**Task brief:**
Every line below that holds "showing" must be copied.

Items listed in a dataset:
═══

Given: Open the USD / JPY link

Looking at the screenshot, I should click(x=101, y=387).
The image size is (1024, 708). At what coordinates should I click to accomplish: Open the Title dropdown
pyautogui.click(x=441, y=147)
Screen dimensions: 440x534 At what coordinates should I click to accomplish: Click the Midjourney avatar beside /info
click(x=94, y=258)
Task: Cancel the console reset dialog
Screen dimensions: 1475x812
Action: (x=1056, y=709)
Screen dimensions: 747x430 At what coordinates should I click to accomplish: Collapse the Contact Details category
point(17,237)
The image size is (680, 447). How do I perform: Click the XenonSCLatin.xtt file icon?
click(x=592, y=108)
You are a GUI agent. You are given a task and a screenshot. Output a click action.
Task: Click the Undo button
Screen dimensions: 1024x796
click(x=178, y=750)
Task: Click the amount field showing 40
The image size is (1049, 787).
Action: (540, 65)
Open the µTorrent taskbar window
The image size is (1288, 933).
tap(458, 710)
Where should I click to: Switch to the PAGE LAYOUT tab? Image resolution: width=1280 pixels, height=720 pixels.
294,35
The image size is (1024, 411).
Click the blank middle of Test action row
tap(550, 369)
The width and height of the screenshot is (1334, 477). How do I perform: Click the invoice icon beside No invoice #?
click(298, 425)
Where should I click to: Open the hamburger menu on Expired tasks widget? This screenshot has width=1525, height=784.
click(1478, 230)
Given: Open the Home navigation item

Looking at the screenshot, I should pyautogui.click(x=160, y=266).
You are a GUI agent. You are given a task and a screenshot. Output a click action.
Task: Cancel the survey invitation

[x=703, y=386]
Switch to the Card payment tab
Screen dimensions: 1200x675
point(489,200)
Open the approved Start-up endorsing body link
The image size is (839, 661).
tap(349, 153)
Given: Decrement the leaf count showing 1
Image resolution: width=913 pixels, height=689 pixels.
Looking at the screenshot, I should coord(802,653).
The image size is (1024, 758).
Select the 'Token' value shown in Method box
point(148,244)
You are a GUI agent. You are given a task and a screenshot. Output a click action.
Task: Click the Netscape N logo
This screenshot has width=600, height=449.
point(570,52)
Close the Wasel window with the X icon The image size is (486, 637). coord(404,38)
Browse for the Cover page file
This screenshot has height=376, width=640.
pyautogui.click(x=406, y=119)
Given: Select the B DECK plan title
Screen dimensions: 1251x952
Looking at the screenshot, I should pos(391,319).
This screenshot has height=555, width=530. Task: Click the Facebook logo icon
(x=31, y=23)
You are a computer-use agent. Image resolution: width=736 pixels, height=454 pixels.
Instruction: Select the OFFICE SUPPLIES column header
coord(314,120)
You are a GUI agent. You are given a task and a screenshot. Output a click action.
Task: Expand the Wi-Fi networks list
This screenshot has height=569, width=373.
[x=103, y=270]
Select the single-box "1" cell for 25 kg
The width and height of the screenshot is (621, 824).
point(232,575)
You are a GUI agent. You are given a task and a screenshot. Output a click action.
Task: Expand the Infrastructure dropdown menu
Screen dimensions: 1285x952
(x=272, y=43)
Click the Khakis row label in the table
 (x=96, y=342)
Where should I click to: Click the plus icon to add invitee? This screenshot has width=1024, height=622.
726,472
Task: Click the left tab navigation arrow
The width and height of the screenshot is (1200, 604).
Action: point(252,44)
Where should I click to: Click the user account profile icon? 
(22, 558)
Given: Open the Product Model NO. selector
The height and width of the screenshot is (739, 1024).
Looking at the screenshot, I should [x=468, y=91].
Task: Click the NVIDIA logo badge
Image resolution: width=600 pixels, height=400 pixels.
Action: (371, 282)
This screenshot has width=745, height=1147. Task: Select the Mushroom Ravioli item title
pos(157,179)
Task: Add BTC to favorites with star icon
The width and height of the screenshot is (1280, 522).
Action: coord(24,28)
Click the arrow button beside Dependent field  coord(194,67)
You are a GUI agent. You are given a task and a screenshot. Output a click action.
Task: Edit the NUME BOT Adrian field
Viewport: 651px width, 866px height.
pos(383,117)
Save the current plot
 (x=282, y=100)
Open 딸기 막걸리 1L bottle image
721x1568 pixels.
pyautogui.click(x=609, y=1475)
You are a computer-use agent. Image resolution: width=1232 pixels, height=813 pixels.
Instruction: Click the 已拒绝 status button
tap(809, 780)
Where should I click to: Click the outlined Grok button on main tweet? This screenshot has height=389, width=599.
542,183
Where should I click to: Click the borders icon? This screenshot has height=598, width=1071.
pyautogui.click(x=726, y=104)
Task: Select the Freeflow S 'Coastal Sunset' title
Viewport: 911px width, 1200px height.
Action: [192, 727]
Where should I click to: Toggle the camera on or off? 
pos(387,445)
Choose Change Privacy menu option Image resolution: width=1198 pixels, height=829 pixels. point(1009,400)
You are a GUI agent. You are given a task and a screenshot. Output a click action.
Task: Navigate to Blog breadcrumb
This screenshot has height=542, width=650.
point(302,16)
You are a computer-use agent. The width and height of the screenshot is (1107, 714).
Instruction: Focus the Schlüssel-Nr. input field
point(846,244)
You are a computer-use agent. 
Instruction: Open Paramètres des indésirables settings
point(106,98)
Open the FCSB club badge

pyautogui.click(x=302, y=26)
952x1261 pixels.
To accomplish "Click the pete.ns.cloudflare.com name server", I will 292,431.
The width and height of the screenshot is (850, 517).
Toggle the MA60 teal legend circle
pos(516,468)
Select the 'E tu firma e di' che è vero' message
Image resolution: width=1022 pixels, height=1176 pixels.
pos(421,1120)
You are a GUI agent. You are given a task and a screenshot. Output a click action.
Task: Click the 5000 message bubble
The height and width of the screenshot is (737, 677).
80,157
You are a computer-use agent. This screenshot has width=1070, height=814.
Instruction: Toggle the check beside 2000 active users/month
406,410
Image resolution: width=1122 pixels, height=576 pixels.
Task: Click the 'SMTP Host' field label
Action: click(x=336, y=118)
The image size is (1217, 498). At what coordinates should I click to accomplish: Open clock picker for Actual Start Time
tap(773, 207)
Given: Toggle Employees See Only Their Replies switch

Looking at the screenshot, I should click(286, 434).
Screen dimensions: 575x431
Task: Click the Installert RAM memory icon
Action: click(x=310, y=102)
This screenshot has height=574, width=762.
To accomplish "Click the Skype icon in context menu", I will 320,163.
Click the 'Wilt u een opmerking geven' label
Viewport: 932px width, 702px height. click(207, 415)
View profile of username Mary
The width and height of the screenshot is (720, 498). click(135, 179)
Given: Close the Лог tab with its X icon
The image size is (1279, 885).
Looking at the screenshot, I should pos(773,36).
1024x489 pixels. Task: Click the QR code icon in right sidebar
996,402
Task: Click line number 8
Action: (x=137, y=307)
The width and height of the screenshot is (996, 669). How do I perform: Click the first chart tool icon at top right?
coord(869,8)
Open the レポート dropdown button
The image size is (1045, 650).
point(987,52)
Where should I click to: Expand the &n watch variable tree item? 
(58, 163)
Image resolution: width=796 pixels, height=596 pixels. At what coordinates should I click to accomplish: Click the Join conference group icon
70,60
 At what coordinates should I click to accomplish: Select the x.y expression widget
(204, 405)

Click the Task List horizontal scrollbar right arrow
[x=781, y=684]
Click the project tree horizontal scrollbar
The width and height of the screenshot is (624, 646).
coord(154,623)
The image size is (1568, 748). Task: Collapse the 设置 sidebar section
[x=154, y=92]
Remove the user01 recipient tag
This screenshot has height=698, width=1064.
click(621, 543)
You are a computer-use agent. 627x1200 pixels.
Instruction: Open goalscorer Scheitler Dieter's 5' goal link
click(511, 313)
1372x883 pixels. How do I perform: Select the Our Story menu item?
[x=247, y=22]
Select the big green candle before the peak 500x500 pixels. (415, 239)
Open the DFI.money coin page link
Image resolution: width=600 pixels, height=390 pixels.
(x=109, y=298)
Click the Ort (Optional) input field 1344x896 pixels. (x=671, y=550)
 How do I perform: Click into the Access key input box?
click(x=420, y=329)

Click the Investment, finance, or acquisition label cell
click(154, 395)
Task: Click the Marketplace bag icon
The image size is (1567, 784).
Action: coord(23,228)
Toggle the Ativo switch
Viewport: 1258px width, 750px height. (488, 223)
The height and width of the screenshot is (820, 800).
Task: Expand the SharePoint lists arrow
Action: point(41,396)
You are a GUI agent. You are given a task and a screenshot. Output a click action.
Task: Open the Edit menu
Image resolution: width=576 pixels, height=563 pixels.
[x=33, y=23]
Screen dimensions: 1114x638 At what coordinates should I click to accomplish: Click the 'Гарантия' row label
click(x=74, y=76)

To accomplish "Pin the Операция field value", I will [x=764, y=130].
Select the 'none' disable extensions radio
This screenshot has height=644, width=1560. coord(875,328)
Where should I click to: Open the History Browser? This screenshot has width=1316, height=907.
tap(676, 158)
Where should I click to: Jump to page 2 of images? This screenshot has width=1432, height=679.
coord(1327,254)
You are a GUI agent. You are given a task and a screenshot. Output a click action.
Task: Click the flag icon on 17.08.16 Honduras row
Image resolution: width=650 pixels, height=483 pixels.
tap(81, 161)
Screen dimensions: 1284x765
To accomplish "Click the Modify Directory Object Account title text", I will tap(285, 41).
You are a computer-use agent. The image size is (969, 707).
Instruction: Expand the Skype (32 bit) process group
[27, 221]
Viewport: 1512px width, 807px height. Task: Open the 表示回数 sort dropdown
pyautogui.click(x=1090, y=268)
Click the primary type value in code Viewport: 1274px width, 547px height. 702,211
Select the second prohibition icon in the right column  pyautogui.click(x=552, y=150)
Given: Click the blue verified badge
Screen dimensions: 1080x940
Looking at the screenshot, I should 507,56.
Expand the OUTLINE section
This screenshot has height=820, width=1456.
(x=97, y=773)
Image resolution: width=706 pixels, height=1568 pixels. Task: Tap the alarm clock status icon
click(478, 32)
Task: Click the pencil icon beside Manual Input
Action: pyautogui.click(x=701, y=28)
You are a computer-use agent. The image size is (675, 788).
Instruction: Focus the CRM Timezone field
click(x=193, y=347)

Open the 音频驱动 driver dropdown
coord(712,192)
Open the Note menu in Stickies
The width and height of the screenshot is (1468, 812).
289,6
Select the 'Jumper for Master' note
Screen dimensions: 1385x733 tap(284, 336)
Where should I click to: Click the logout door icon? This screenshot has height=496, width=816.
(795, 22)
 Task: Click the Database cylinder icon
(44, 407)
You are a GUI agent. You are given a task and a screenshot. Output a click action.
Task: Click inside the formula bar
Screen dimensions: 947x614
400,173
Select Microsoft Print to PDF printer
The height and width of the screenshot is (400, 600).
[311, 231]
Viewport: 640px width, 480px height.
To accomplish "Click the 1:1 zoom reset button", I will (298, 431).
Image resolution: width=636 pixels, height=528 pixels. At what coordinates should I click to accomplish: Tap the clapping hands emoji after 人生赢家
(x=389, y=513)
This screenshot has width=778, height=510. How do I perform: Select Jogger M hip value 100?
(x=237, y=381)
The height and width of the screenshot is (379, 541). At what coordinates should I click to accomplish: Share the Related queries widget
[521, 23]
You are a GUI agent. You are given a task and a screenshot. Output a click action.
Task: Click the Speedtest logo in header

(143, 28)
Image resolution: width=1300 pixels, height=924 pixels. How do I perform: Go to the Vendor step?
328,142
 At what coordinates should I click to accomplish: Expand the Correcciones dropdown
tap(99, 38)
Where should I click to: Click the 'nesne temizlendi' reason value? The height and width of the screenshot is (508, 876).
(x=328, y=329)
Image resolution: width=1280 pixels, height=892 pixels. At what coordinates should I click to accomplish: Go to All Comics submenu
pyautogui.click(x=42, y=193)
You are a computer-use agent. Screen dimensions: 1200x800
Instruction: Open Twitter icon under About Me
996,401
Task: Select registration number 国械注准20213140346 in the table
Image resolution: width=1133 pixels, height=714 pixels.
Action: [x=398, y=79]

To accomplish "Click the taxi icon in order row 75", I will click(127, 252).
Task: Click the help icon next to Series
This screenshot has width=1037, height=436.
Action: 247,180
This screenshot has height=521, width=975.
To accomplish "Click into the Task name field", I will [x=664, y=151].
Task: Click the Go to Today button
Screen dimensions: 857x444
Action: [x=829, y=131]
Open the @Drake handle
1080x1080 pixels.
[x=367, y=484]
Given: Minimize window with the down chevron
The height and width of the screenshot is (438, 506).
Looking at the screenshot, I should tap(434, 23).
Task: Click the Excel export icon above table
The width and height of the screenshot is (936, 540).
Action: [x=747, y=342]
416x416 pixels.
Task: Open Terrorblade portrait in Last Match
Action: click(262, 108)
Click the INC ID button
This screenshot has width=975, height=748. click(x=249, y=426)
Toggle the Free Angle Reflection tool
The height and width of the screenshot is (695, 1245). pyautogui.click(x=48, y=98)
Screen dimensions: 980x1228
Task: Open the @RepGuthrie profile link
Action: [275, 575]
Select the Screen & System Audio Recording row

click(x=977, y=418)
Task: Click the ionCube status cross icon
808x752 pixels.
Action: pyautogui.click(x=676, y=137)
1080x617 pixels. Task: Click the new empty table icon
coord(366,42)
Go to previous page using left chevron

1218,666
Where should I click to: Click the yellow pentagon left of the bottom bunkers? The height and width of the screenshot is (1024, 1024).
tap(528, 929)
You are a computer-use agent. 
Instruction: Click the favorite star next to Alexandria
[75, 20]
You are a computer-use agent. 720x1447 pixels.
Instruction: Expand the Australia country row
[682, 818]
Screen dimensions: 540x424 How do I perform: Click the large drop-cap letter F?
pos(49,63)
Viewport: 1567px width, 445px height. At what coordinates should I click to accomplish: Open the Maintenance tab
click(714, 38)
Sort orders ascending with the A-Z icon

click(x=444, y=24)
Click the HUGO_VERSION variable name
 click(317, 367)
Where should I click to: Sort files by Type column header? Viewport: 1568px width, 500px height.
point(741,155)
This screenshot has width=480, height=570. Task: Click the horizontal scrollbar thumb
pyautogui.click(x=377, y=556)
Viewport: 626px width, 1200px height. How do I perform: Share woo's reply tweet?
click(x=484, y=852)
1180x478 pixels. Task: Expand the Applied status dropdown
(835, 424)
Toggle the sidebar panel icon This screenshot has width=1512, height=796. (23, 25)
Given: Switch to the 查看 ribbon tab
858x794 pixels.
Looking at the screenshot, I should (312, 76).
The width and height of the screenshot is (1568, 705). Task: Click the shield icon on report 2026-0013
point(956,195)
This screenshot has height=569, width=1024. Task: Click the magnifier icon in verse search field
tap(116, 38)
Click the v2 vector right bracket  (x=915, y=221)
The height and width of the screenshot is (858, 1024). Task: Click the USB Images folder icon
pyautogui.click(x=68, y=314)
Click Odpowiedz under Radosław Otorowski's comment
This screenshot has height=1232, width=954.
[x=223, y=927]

═══

**Solution below:**
Task: Click the amount field showing 40
Given: Decrement the leaf count showing 1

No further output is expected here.